When the bar is clamped at its center and vibrates longitudinally, its ends are free. Therefore, the bar must have antinodes at its ends and a node at its center. The distance between node and antinode is $\frac{\lambda }{4}$.

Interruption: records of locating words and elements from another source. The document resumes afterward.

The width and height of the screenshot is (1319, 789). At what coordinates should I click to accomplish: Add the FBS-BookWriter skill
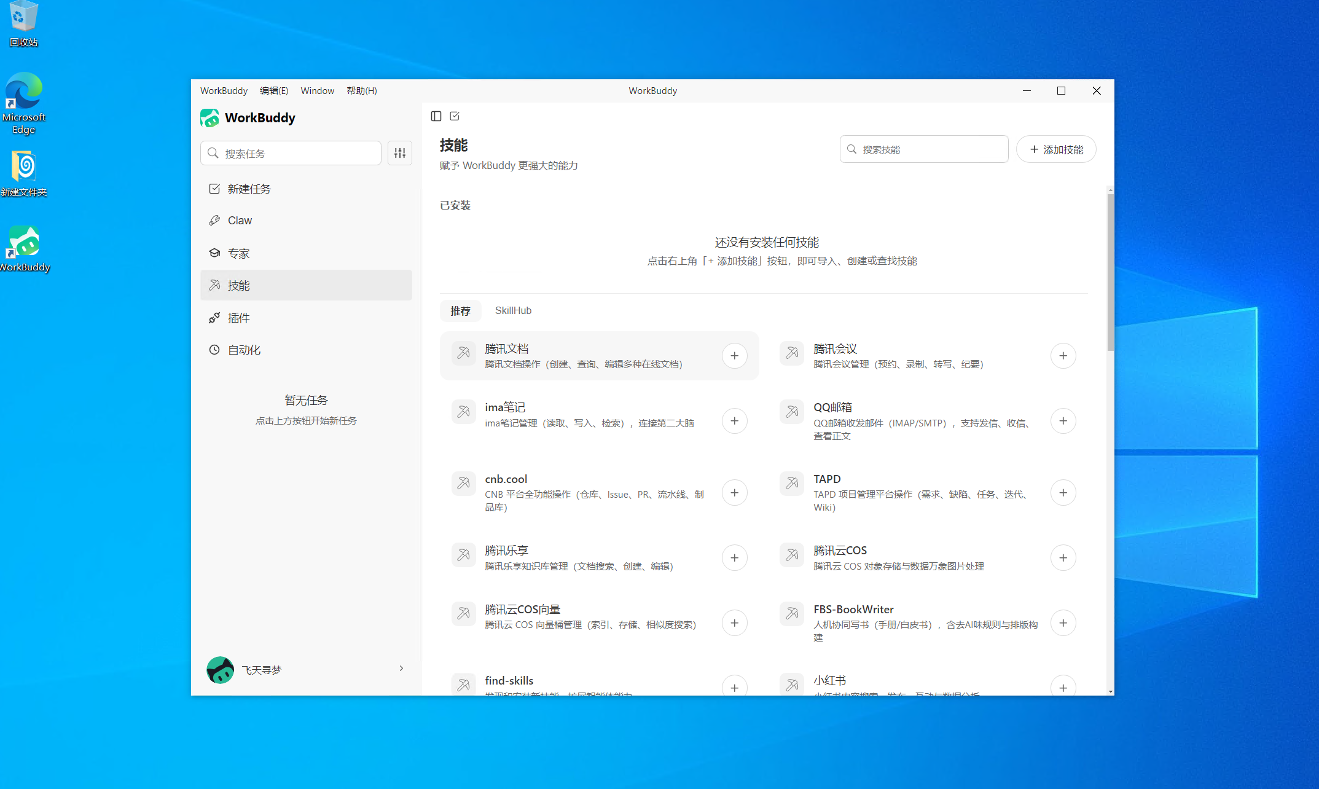pos(1063,622)
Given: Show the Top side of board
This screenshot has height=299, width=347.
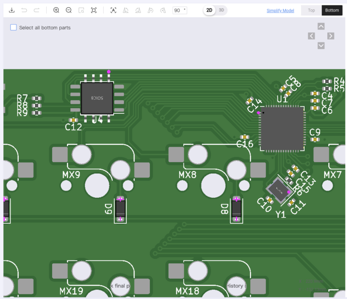Looking at the screenshot, I should [311, 10].

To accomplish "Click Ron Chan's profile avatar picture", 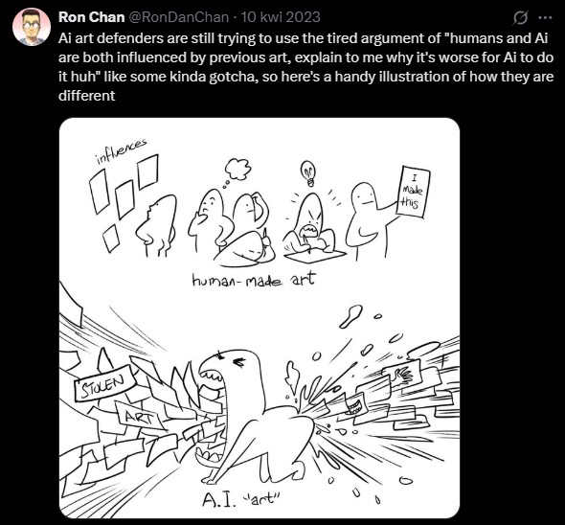I will point(32,27).
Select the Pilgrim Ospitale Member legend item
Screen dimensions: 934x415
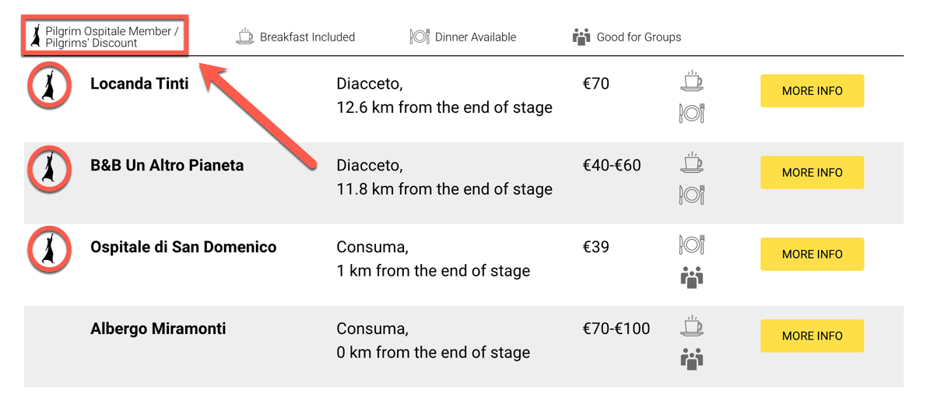(104, 37)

So, the expression for length of bar in terms of wavelength is,

$\begin{array}{c}L=2\left(\frac{\lambda }{4}\right)\\ =\frac{\lambda }{2}\end{array}$

Solve for $\lambda$.

$\lambda =2L$

Substitute $200\text{ cm}$ for $L$

$\begin{array}{c}\lambda =2\left(200\text{cm}\left(\frac{{10}^{-2}\text{ m}}{1\text{ cm}}\right)\right)\\ =2\left(2\text{ m}\right)\\ =4\text{ m}\end{array}$

The expression of speed of longitudinal waves is,

$v=\lambda f$

Substitute $4\text{ m}$ for $\lambda$ and $1000\text{ vib/s}$ for $f$

$\begin{array}{c}v=\left(4\text{ m}\right)\left(1000\text{ vib/s}\right)\\ =4000\text{ m/s}\end{array}$

The expression of density of rectangular bar is,

$\rho =\frac{m}{Al}$

Substitute $2.00\text{kg}$ for $m$, $1.00{\text{ cm}}^2$ for $A$, and $200\text{ cm}$ for $l$

$\begin{array}{c}\rho =\frac{\left(2.00\text{}\text{kg}\right)}{\left(1.00{\text{ cm}}^2\left(\frac{{10}^{-4}{\text{ m}}^2}{1{\text{ cm}}^2}\right)\right)\left(200\text{cm}\left(\frac{{10}^{-2}\text{ m}}{1\text{ cm}}\right)\right)}\\ =\frac{2.00\text{kg}}{\left({10}^{-4}{\text{ m}}^2\right)\left(2\text{m}\right)}\\ ={10}^4{\text{ kg/m}}^3\end{array}$

The expression of speed of sound in a rectangular bar is,

$\begin{array}{c}v=\sqrt{\frac{Y}{\rho }}\\ v^2=\frac{Y}{\rho }\end{array}$

Solve for $Y$.

$Y=\rho v^2$

Substitute ${10}^4{\text{ kg/m}}^3$ for $\rho$ and $4000\text{ m/s}$ for $v$

$\begin{array}{c}Y=\left({10}^4{\text{kg/m}}^3\right){\left(4000\text{m/s}\right)}^2\\ =1.6\times {10}^{-11}\text{ Pa}\end{array}$

Also, the expression of Young’s Modulus is,

$Y=\frac{F{L}_o}{A\Delta L}$

Solve for $\Delta L$.

$\Delta L=\frac{F{L}_o}{AY}$

Substitute $980\text{ N}$ for $F$, $200\text{cm}$ for $L_o$, $1.00{\text{ cm}}^2$ for $A$, and $1.6\times {10}^{11}\text{ Pa}$ for $Y$

$\begin{array}{c}\Delta L=\frac{\left(980\text{N}\right)\left(200\text{ cm}\left(\frac{{10}^{-2}\text{m}}{1\text{ cm}}\right)\right)}{\left(1.00{\text{ cm}}^2\left(\frac{{10}^{-4}{\text{m}}^2}{1{\text{ cm}}^2}\right)\right)\left(1.6\times {10}^{11}\text{Pa}\right)}\\ =\frac{\left(980\right)\left(2\right)}{\left({10}^{-4}\right)\left(1.6\times {10}^{11}\right)}\text{ m}\\ \text{=}\frac{1960}{1.6\times {10}^7}\text{m}\\ \text{=1}\text{.23}\times {\text{10}}^{-4}\text{m}\end{array}$

Further, simplify the expression.

$\begin{array}{c}\Delta L=\left(0.123\times {10}^{-3}\text{ m}\right)\left(\frac{1\text{mm}}{{10}^{-3}\text{m}}\right)\\ =0.123\text{mm}\end{array}$

Conclusion:

The elongation in a bar when clamped at one end and a stretching force of $980\text{ N}$ is applied at the other end is $0.123\text{ mm}$.